The chip crisis is not going away in the next few months, according to a report in Automotive World which states that “Automakers and chipmakers must work together to address the imbalance in demand.”

Ondrej Burkacky writes, “Even with fabs operating flat out, chipmakers have not been able to meet demand, and this situation looks likely to last well into 2023. Boosting production is the obvious answer—but not a simple one. The semiconductor industry has increased its production capacity by nearly 180% since 2000; even so, capacity is nearly exhausted. Building new plants takes many years and many billions in investment.”

“For long-term resilience, companies should create strong technology maps that define their semiconductor needs”

“Automakers need no reminding of this. Chip shortages have forced more than a few to halt production, as Toyota recently announced. Others have  cut back on options.

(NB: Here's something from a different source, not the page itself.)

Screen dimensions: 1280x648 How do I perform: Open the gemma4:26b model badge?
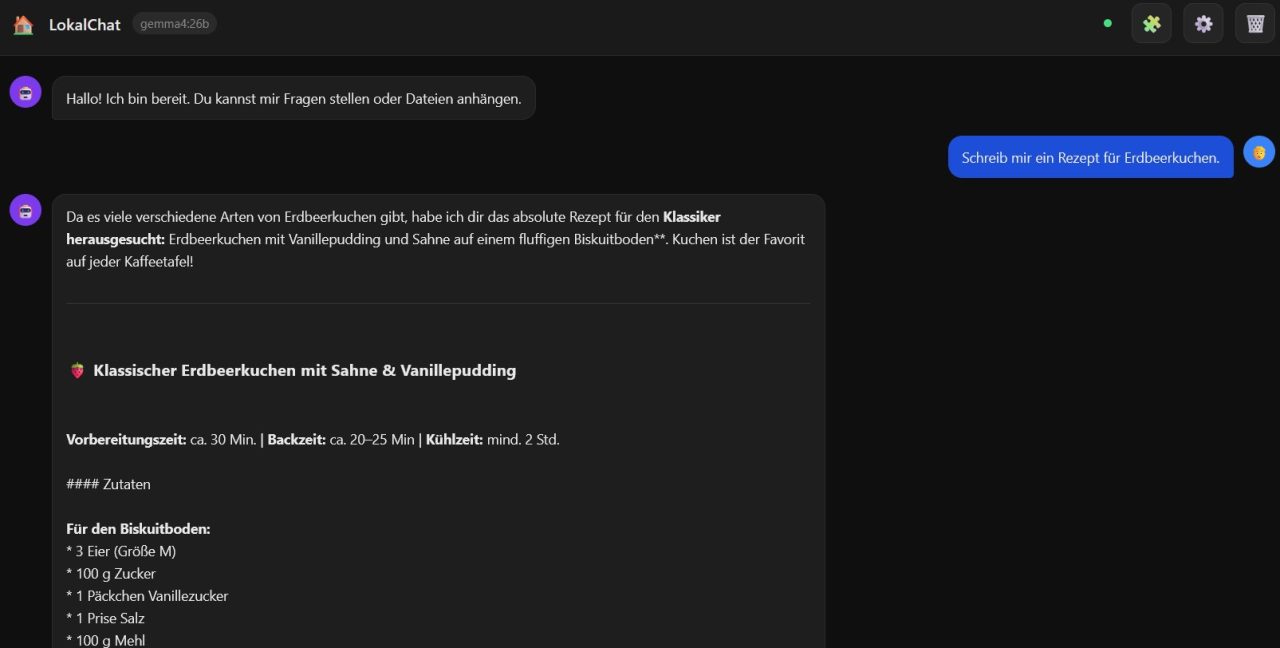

Overall, there were 1.7 million fewer vehicles built in 2021 than in 2019. A few carmakers were able to safeguard profits with manufacturing and sales strategies designed to optimise margins. But that raises problems, too, such as a shortage of lower-margin vehicles and more fluctuations in chip demand..”

He concludes, “For long-term resilience, companies should create strong technology maps that define their semiconductor needs. These improve transparency with suppliers, allowing the companies to determine product development more strategically. Developing a clear-eyed view of supply uncertainties and their dependency on selected components makes for better, more informed decision-making.”

To avoid electronics supply-chain disruptions, you may also wish to consult an expert in electronics component supply. With more than three decades of supply-chain expertise, Astute Electronics is ideally placed to work with you on your daily component requirements.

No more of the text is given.